*Your instructions*
Find every line in the items below that contains the word "resolution", matching its case exactly, and copy each of those lines.

*Data excerpts*

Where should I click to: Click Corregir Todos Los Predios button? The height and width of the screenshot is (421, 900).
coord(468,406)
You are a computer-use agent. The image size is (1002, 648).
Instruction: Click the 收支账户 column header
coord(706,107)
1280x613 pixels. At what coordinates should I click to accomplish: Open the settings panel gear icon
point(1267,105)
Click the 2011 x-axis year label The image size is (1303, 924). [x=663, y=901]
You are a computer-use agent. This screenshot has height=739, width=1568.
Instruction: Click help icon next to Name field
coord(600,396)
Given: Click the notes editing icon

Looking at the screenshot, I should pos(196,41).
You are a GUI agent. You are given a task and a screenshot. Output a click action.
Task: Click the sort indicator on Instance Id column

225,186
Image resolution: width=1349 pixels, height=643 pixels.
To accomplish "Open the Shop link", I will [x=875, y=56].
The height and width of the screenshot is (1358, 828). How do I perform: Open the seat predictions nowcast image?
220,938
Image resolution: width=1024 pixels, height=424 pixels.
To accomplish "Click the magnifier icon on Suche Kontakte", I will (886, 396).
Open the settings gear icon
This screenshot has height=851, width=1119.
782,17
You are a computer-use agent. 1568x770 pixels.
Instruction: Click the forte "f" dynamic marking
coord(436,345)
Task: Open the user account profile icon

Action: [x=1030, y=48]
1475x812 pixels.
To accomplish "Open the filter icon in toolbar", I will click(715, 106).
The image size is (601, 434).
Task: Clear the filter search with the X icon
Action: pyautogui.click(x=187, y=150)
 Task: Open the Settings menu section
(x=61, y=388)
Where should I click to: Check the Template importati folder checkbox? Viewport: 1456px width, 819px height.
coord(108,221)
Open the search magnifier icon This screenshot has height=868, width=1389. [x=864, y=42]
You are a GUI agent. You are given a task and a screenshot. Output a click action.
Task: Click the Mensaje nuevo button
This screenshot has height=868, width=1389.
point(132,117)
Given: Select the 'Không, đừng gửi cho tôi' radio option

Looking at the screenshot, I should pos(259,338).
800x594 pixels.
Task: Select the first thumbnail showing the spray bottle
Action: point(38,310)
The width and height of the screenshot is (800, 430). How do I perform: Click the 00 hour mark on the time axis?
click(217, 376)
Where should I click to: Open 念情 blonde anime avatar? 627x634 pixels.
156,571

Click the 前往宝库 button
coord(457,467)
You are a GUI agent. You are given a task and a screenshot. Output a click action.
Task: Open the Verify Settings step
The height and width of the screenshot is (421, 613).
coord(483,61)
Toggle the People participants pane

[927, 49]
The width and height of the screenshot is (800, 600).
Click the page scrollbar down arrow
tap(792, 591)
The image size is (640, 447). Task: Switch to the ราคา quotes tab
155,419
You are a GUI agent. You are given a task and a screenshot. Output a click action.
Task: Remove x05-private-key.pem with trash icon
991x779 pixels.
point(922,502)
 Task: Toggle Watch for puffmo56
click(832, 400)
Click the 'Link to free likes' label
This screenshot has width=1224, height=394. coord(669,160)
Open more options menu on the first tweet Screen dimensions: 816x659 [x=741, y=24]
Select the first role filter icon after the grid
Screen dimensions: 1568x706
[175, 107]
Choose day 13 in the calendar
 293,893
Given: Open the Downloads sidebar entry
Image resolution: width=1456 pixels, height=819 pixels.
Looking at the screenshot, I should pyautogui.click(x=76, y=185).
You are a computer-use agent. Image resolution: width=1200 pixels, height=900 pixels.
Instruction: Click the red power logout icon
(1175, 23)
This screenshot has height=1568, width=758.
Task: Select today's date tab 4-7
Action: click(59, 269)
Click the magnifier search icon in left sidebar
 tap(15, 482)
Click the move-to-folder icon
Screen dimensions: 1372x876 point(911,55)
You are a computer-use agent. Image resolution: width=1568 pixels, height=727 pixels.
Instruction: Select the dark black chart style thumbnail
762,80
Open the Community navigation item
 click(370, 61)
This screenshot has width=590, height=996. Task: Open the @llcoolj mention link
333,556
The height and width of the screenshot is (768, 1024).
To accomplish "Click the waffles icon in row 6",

*Exercise response*
Image resolution: width=1349 pixels, height=643 pixels.
Image resolution: width=1024 pixels, height=424 pixels.
Image resolution: width=1456 pixels, height=819 pixels.
You are a computer-use agent. Image resolution: width=1200 pixels, height=900 pixels.
You are a computer-use agent. Image resolution: width=1568 pixels, height=727 pixels.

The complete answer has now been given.